** WORK ITEM **
Those lines of the records that contain "arrows" are to be located and copied.

** RECORDS SUPPLIED **

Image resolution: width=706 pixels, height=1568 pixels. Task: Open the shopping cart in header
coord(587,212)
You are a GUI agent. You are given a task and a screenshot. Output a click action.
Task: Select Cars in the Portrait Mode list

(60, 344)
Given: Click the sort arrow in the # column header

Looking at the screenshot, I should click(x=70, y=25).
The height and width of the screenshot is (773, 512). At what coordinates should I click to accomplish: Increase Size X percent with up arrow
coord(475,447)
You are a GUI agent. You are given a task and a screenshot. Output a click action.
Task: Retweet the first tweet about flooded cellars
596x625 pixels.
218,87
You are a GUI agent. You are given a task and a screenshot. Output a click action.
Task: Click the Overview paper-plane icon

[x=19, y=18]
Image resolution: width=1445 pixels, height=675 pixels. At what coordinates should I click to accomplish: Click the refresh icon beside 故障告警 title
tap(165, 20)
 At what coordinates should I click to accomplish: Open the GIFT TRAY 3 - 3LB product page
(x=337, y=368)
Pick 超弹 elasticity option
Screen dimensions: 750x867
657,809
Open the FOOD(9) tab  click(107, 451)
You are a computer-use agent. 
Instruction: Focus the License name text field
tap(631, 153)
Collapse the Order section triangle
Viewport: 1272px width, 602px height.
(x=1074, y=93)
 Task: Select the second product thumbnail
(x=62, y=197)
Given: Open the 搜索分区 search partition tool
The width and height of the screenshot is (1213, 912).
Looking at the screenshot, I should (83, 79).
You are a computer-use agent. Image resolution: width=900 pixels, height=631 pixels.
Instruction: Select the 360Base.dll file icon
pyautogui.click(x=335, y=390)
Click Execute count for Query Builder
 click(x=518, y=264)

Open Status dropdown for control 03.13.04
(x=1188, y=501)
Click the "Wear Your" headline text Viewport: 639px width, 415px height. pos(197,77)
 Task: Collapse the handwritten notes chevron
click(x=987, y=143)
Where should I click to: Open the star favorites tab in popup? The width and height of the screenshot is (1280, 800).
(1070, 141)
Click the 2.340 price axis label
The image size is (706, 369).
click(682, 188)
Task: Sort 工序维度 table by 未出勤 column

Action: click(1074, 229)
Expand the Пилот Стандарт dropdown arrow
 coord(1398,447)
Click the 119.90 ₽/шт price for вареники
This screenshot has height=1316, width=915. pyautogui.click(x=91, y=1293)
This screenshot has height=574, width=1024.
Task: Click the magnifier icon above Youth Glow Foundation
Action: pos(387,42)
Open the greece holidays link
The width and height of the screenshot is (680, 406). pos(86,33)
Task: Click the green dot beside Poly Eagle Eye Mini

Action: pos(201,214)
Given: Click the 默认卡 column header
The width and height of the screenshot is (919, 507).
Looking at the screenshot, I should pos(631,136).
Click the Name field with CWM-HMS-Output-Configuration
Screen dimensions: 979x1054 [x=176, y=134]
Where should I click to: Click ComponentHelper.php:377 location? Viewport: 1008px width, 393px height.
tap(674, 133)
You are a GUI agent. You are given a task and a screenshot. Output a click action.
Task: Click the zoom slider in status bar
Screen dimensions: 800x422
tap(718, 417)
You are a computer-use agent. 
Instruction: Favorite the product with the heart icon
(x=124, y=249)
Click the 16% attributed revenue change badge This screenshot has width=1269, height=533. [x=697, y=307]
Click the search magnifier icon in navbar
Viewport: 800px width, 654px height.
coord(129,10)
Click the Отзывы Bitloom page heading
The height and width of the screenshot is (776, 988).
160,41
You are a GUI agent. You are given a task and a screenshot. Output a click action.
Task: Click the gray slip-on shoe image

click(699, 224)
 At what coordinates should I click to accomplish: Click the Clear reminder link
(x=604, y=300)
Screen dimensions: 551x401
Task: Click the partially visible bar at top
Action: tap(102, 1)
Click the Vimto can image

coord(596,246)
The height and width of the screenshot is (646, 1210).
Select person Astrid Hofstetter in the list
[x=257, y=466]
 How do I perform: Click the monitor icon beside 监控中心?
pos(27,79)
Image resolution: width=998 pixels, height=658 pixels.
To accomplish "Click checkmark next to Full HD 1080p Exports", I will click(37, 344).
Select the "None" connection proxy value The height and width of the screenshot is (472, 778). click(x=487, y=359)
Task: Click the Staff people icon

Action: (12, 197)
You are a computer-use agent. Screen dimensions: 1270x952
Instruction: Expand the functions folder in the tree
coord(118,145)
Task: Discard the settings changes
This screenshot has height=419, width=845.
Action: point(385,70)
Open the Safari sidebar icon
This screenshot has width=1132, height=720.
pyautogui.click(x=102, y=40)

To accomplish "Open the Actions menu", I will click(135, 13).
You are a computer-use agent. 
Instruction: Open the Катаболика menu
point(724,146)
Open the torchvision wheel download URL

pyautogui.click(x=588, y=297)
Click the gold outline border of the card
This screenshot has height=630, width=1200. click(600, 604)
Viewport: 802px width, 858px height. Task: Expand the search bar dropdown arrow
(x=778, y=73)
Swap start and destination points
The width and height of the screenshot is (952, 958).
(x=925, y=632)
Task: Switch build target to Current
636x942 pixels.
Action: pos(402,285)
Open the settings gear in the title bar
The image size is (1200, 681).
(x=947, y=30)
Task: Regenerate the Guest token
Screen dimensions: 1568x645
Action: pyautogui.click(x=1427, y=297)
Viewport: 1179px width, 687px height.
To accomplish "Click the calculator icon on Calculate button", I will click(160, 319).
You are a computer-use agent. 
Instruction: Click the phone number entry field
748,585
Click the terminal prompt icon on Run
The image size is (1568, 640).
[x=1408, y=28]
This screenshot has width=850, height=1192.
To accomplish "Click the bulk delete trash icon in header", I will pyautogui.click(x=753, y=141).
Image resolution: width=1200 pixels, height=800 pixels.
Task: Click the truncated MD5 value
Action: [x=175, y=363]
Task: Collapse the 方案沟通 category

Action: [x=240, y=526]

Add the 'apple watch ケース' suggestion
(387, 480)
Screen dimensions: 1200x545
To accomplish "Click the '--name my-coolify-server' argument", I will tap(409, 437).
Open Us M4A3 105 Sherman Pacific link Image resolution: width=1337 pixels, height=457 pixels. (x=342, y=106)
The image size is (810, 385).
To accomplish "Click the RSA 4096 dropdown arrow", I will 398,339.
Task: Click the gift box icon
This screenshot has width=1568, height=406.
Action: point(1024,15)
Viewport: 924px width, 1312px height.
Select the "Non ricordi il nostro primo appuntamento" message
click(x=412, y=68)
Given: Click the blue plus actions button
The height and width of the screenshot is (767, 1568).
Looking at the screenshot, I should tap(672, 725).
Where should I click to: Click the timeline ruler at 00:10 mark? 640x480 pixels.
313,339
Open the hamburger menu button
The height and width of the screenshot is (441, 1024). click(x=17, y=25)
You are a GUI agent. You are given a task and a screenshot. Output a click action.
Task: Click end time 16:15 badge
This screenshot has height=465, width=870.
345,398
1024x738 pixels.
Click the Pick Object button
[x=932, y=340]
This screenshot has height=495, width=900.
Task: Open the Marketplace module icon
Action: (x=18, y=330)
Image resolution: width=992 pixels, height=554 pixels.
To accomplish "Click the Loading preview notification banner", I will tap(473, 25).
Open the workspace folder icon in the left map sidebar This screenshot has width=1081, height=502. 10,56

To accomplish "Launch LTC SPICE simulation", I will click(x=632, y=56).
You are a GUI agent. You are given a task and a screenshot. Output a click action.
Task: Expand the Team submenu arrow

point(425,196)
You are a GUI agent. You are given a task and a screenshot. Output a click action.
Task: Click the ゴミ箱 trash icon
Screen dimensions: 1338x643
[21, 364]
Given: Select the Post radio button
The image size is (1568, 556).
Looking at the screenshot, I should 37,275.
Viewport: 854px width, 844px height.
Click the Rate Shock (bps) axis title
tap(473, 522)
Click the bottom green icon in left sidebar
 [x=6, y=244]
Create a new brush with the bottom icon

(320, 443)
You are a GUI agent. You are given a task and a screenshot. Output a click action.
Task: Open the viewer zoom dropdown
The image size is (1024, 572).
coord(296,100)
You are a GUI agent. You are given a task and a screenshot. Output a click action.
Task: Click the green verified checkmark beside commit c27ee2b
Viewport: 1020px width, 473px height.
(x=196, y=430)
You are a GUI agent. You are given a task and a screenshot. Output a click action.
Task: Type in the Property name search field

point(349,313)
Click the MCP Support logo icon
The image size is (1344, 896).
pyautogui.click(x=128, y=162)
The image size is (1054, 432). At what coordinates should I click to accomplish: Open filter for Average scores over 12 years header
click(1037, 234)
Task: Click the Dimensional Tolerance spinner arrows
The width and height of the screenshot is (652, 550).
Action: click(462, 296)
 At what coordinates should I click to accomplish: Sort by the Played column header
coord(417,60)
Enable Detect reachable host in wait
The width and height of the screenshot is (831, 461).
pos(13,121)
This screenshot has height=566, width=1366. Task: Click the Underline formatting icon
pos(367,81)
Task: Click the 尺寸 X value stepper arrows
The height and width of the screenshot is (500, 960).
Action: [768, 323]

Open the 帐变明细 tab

** EXERCISE RESULT **
Task: Click the Dimensional Tolerance spinner arrows
Task: Click the 尺寸 X value stepper arrows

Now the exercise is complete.